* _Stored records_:
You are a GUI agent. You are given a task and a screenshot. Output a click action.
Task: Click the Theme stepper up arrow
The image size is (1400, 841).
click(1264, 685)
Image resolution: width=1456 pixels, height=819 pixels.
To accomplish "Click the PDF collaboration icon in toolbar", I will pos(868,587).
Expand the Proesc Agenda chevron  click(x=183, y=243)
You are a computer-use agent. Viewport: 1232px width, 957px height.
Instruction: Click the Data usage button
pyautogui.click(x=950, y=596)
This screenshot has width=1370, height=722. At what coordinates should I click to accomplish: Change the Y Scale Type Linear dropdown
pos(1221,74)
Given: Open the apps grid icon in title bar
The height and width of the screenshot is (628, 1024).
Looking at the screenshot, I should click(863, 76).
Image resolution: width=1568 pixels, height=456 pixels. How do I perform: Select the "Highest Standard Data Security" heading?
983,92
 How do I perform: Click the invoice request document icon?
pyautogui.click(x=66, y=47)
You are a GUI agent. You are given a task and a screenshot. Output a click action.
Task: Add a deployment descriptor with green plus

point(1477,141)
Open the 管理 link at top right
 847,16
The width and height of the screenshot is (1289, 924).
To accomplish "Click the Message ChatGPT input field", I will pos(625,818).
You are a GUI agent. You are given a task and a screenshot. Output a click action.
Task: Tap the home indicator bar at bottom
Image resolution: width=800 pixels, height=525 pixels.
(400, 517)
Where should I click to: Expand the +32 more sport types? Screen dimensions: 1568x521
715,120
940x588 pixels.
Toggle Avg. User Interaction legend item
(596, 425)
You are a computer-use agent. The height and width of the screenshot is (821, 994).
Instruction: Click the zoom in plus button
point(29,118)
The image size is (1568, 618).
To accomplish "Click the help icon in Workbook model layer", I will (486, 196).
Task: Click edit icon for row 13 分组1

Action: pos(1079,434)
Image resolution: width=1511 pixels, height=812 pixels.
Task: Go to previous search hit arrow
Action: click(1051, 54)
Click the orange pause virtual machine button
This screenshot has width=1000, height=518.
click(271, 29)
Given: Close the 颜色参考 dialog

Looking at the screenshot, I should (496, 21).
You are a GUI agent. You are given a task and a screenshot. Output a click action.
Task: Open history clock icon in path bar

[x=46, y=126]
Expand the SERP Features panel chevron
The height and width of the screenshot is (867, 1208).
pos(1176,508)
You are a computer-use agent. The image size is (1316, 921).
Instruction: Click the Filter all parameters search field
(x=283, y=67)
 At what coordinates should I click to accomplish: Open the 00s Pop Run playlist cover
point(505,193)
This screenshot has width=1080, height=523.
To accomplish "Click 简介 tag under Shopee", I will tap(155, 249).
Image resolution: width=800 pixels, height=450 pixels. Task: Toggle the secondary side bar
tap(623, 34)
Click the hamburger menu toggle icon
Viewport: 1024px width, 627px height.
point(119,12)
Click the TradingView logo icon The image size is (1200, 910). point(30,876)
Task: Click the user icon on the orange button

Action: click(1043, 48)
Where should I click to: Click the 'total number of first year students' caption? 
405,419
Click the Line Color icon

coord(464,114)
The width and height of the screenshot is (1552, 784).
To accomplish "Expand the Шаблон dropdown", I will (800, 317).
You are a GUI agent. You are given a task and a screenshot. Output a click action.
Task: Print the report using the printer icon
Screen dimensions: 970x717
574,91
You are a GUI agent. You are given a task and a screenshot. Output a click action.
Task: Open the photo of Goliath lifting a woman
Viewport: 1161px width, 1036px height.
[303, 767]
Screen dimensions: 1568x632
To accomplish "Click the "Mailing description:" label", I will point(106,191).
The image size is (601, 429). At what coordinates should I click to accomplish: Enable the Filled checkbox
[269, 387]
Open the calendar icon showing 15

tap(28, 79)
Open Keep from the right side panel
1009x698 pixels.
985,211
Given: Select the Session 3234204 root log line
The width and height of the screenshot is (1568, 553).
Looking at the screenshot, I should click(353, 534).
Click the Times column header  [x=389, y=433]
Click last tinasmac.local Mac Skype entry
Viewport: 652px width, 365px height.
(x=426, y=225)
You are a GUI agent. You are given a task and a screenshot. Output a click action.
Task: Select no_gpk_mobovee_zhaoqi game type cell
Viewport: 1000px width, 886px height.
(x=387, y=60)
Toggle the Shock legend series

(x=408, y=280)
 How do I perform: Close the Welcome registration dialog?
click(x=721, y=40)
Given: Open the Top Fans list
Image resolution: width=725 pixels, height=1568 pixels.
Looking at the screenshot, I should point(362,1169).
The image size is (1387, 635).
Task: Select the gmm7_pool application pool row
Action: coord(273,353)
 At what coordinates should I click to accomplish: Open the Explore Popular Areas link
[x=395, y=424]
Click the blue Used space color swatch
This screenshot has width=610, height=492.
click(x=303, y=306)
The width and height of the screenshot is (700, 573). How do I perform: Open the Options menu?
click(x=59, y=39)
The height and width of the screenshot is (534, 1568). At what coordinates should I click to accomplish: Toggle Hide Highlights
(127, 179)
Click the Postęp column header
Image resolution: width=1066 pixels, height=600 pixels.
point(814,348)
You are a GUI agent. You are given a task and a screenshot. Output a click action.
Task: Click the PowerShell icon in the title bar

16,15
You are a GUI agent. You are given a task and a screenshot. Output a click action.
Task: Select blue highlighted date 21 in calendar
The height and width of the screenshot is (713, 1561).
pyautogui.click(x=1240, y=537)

* _Exercise requirements_: For the word "blue", find every line in the data that holds it and copy that line.

* _Solution below_:
Click the blue Used space color swatch
Task: Select blue highlighted date 21 in calendar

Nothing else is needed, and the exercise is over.